(Items listed in a dataset)
══════
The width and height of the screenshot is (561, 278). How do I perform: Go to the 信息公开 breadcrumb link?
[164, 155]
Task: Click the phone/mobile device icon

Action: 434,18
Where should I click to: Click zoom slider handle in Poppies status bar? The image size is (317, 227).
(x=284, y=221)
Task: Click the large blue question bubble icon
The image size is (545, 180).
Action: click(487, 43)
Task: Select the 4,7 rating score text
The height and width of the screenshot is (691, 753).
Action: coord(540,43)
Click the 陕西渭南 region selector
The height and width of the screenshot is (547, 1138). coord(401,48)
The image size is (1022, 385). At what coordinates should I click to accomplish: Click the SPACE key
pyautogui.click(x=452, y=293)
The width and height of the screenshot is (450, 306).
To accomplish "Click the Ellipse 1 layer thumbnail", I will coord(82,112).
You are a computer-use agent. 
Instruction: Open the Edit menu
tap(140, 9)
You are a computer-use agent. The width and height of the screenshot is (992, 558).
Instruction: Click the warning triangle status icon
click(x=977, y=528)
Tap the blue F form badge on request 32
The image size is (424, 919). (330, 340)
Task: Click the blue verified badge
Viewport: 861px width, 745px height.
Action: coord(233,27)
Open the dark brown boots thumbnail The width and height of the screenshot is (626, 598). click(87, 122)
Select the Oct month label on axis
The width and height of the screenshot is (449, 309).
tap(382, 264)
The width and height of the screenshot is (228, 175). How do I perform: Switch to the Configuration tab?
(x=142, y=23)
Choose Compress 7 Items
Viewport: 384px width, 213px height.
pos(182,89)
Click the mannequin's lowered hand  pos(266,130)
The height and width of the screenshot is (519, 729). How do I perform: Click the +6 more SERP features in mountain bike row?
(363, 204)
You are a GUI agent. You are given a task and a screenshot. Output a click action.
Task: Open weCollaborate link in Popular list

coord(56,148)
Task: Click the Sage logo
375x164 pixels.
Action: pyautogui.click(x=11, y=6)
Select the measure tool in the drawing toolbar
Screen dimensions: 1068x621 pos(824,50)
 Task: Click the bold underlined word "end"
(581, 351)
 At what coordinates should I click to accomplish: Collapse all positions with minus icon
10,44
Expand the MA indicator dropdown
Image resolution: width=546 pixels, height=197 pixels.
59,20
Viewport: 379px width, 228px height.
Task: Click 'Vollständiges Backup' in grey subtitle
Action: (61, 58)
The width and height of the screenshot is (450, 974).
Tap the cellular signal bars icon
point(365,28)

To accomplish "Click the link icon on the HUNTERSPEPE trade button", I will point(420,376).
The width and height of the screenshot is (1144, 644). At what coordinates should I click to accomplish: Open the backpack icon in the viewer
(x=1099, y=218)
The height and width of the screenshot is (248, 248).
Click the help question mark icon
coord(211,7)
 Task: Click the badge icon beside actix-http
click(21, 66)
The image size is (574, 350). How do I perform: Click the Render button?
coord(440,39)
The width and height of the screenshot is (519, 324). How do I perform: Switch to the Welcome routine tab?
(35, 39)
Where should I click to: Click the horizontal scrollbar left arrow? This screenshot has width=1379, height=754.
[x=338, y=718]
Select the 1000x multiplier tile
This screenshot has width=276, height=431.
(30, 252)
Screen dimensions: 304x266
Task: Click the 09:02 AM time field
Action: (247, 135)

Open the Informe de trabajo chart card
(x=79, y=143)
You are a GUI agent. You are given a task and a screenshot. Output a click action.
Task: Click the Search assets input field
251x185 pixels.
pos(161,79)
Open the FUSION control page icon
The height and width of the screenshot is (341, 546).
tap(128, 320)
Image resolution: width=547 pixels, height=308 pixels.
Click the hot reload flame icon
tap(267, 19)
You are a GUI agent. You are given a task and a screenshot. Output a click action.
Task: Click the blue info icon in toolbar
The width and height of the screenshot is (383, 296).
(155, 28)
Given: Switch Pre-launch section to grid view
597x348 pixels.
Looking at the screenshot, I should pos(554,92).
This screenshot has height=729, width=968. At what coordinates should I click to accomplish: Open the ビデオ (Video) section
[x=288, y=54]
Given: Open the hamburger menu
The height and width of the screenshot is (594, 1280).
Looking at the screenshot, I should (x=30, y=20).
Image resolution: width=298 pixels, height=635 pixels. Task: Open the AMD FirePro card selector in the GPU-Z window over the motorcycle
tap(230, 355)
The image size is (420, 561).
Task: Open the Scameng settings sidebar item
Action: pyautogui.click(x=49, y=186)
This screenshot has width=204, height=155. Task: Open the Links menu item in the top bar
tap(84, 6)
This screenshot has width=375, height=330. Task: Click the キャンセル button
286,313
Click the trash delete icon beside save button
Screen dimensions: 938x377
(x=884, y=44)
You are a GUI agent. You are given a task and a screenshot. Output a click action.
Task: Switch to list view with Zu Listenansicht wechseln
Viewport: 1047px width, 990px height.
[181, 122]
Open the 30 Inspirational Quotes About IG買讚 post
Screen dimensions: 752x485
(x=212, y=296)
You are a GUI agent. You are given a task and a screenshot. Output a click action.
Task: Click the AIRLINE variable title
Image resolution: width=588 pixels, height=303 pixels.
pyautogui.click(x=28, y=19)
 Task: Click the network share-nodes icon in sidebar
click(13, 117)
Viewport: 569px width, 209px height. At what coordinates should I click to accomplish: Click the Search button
══════
> YOUR GOAL
Reproduce, character for character, only the lines of the preceding data that start at the line with "Select the measure" and end at the line with "Image resolution: width=547", both included.

> WRITTEN ANSWER
Select the measure tool in the drawing toolbar
Screen dimensions: 1068x621 pos(824,50)
 Task: Click the bold underlined word "end"
(581, 351)
 At what coordinates should I click to accomplish: Collapse all positions with minus icon
10,44
Expand the MA indicator dropdown
Image resolution: width=546 pixels, height=197 pixels.
59,20
Viewport: 379px width, 228px height.
Task: Click 'Vollständiges Backup' in grey subtitle
Action: (61, 58)
The width and height of the screenshot is (450, 974).
Tap the cellular signal bars icon
point(365,28)

To accomplish "Click the link icon on the HUNTERSPEPE trade button", I will point(420,376).
The width and height of the screenshot is (1144, 644). At what coordinates should I click to accomplish: Open the backpack icon in the viewer
(x=1099, y=218)
The height and width of the screenshot is (248, 248).
Click the help question mark icon
coord(211,7)
 Task: Click the badge icon beside actix-http
click(21, 66)
The image size is (574, 350). How do I perform: Click the Render button?
coord(440,39)
The width and height of the screenshot is (519, 324). How do I perform: Switch to the Welcome routine tab?
(35, 39)
Where should I click to: Click the horizontal scrollbar left arrow? This screenshot has width=1379, height=754.
[x=338, y=718]
Select the 1000x multiplier tile
This screenshot has width=276, height=431.
(30, 252)
Screen dimensions: 304x266
Task: Click the 09:02 AM time field
Action: (247, 135)

Open the Informe de trabajo chart card
(x=79, y=143)
You are a GUI agent. You are given a task and a screenshot. Output a click action.
Task: Click the Search assets input field
251x185 pixels.
pos(161,79)
Open the FUSION control page icon
The height and width of the screenshot is (341, 546).
tap(128, 320)
Image resolution: width=547 pixels, height=308 pixels.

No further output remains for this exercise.